Tokyo—Seen from Fast Retailing’s headquarter

The next day we were granted the honor to communicate with the Chinese Ambassador to Japan, Mr. Cheng Yonghua. Mr. Cheng has held his post for five years, an achievement quite rare in the diplomatic sphere. Mr. Cheng addressed in his welcoming speech that although these had been one of the most difficult months in the history of the Chinese-Japanese political relations, we still needed to bear in mind that while we can choose our neighbors, we can never choose our neighboring countries. Instead of taking detours and shunning, we should boldly face whatever problems we had  ahead of usand do our utmost to solve them. In the meantime, the task for us college students is to see with our own eyes instead of taking in indiscriminately everything from the mass media. The Ambassador believed we should try to develop our own judgment after real communications with the Japanese people, without accepting any piece of information or commentary featured by the press. In closing the meeting, Mr. Cheng shared with us, for the very first time, as claimed by his secretary, his life experience of promoting from a Japanese Interpreter to the high position of Chinese Ambassador to Japan, reminding us that success comes from nothing but diligence and perseverance.

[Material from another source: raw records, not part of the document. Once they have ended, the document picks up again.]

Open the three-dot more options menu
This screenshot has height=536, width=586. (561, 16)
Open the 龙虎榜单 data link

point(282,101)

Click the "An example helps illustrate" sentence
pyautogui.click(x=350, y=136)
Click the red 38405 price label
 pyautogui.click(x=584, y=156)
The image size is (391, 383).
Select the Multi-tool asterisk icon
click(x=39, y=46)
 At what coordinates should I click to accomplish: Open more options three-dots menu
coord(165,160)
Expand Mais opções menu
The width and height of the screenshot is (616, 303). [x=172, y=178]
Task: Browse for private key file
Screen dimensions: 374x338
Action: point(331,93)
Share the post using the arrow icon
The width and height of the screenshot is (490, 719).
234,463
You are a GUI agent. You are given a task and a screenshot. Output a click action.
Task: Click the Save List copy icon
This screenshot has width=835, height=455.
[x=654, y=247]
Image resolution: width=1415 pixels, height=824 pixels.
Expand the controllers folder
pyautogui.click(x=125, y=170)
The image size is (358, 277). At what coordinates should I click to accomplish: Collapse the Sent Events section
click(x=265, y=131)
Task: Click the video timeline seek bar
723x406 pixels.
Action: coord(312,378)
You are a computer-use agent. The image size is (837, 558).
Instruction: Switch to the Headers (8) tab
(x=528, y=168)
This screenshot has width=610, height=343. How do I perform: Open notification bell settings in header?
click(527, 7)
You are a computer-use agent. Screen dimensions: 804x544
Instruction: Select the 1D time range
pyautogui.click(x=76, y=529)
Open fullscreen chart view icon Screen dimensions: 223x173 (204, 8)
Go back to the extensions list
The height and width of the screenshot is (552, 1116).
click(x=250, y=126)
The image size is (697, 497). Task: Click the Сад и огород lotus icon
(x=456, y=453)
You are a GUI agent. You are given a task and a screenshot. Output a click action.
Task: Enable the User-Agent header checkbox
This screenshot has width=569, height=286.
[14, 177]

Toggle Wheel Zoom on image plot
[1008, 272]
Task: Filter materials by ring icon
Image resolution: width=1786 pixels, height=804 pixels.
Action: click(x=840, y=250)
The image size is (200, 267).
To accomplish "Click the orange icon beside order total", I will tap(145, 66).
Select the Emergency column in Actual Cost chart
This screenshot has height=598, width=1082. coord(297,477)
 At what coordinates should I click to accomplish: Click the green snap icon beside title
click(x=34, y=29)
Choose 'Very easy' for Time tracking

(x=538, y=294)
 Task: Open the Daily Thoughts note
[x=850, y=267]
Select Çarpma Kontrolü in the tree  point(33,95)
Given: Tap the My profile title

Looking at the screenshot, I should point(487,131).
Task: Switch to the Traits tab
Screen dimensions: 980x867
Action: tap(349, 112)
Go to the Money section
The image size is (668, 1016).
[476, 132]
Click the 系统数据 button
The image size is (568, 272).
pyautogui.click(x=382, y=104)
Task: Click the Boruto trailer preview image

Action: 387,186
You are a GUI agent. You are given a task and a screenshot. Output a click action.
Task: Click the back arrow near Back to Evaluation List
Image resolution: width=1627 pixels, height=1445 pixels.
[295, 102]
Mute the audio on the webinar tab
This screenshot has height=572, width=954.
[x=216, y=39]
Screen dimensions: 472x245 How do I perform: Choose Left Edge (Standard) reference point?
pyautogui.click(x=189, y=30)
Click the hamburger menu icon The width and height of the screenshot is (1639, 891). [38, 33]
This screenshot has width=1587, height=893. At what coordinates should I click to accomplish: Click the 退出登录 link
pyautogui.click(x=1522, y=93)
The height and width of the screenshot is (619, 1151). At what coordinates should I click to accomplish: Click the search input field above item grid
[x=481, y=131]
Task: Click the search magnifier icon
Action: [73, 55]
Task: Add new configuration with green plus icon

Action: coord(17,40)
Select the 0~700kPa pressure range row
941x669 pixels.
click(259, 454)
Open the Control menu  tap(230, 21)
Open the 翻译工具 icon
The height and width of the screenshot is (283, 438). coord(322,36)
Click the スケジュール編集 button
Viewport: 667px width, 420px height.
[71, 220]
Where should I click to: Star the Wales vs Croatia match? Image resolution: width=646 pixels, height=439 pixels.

Having parted with the ambassador, we went on a tour  of Tokyo’s most visited areas: Ginza, Shinjyuku, Shibuya, each marked by their unique vibrancy and style. Shibuya boasts a raw sense of liberty, Shinjyuku a collision of the classy and the sassy, and Ginza the equivalence of New York’s Fifth Avenue. As the dusk was descending, we boarded the ferry that travels to and from the banks of Tokyo Bay where we were served a traditional Japanese cuisine—Words Burn. The dish that once served the dual function of feeding a family and teaching the kids about Japanese Characters seemed to be enjoyed purely as a perfect company for some light Japanese beer, but after all, no change in its function can take away its mother-homemade taste. Sharing the boat with us that day were a dozen youngsters in their twenties, throwing a birthday party for one of the girls. When the birthday cake came out and the birthday girl burst out in tears, we soon found ourselves joining them in singing “Happy Birthday to You” and toasting as if we had been together from the very beginning. As the night grew old, we indulged  in roaring out Chinese jingles and dancing to Chopstick Brother’s “Little Apple” while they clapped and cheered, though sometimes out of rhythm. By standard, we were obviously lost in translation, but in a strange way, at that moment there seemed to be no need for translation at all, and we all knew it, somewhere deep down in our hearts. That, I guess, was what one feels when he opens his heart to another, regardless of nationality, race, gender and everything skin-deep.